ABD’de 5 Kasım’da yapılacak başkanlık seçimlerinin sonuçları Washington ve Ankara arasında zaman zaman gergin seyreden ilişkilerin nasıl şekilleneceği açısından yakından izleniyor.
Demokrat Başkan Joe Biden döneminde Türkiye ve ABD arasındaki ilişkilere, Rusya’nın Ukrayna işgalinin ardından NATO’ya üyelik başvurusunda bulunan Finlandiya ve İsveç’in süreci, Türkiye’nin de bu iki ülkeden terörle mücadelede daha fazla çaba beklentisi gerekçesiyle veto kartını kullanması damga vurmuştu.
Türkiye bir yandan iki yılı aşkın süredir Rusya işgali altındaki Ukrayna’ya insansız hava aracı desteği sağlarken, diğer yandan da Rusya ile denge politikası izledi.

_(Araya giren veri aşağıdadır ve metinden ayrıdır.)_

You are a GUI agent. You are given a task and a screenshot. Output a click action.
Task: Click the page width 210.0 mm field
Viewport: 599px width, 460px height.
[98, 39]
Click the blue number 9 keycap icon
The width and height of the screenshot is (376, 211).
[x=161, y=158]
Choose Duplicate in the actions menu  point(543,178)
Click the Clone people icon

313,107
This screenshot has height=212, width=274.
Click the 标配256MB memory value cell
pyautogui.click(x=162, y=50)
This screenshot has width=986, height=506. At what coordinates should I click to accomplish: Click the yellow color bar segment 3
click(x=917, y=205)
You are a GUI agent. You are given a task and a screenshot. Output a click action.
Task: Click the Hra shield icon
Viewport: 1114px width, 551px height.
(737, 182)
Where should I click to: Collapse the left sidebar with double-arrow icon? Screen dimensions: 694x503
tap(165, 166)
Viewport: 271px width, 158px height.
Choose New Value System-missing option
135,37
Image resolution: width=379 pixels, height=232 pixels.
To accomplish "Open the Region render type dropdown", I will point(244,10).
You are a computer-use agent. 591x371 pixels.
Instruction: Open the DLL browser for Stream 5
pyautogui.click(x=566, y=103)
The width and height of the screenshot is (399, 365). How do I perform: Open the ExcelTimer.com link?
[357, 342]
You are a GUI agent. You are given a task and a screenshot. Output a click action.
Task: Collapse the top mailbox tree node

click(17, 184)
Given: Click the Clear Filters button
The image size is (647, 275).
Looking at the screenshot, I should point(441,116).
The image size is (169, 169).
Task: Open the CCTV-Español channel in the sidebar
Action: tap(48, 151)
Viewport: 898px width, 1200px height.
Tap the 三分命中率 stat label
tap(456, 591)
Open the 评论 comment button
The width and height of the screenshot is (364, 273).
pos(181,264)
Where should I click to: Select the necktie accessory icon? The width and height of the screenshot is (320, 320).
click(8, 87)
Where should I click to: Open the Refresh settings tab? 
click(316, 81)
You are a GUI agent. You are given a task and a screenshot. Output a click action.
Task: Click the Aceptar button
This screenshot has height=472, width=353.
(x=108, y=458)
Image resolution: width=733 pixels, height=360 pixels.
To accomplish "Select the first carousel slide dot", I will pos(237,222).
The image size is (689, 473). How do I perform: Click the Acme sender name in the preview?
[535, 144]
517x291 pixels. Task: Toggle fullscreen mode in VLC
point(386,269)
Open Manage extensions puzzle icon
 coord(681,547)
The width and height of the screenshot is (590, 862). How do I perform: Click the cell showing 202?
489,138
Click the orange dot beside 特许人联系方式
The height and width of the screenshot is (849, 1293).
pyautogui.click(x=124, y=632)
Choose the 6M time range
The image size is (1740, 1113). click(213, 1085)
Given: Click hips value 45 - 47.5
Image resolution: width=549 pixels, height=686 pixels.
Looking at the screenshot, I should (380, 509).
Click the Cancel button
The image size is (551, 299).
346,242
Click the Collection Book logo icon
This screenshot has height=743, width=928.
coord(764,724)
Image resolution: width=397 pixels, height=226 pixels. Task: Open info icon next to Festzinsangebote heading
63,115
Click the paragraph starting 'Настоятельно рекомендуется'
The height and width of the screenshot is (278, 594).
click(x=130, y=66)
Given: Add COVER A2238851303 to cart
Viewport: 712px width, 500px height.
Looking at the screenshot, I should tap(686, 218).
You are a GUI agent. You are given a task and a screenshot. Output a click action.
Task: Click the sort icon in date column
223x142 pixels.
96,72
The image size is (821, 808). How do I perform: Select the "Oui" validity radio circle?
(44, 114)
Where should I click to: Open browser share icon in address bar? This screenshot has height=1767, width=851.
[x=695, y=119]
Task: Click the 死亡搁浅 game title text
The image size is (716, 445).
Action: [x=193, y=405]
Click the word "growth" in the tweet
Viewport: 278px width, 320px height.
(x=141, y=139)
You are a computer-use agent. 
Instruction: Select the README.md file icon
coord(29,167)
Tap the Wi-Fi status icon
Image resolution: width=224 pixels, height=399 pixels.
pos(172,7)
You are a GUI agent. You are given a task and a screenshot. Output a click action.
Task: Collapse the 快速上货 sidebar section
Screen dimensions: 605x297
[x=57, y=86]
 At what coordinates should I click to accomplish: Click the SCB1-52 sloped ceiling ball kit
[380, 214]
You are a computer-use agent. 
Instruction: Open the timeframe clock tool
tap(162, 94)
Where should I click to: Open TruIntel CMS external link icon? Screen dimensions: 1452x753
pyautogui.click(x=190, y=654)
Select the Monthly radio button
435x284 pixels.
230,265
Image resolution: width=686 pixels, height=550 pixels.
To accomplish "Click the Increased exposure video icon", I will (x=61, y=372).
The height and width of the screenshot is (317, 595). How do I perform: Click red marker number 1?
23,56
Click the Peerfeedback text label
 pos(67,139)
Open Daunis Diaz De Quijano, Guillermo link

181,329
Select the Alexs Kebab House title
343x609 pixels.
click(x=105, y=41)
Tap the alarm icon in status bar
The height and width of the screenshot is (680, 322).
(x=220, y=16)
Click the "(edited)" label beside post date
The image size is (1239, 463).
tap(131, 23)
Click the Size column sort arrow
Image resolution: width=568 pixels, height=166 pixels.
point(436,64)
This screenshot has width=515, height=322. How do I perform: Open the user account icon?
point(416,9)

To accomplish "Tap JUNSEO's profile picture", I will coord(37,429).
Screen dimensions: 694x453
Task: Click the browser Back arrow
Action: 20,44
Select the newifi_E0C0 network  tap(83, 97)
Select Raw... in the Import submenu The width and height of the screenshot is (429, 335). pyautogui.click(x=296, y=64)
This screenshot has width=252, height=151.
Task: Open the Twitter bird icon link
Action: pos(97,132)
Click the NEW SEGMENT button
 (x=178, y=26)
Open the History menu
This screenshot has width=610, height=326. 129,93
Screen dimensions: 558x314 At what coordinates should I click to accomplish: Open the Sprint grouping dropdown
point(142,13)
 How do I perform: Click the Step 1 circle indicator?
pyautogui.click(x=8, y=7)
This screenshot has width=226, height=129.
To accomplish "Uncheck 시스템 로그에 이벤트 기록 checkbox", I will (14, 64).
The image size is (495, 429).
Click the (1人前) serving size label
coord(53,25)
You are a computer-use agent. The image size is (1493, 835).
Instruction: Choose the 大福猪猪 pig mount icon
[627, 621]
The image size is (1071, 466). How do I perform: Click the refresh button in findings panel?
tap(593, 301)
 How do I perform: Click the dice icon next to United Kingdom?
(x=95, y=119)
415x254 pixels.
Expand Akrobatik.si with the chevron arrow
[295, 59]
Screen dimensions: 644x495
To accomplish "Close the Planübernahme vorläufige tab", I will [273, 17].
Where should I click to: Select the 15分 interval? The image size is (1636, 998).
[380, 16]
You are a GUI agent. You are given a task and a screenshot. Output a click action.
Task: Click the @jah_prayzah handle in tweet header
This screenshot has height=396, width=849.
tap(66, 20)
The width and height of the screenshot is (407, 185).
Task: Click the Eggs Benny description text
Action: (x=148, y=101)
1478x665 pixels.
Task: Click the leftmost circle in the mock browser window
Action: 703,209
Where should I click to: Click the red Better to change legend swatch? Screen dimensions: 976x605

Ankara’nın önce Finlandiya sonra da İsveç’in NATO’ya üyelik protokollerini onaylamasının ardından Washington’dan yeni F-16 savaş uçakları ve modernizasyon kiti alma talebi onaylanmıştı.
Eski ABD Başkanı Barack Obama döneminde başkan yardımcısıyken 15 Temmuz 2016 darbe girişiminden sonra 24 Ağustos’ta Türkiye’yi ziyaret eden Joe Biden, Ocak 2021’de başkan olarak göreve gelmesinden bu yana Türkiye’yi hiç ziyaret etmedi.
Biden, Cumhurbaşkanı Recep Tayyip Erdoğan’ı Beyaz Saray’da da ağırlamadı. Cumhurbaşkanı Erdoğan’ın 9 Mayıs 2024 için planlanan Washington ziyareti de gerçekleşemedi. İki lider en son 1 Ağustos’ta telefonda görüştü.
“Temel sürtüşme İsrail konusunda olabilir”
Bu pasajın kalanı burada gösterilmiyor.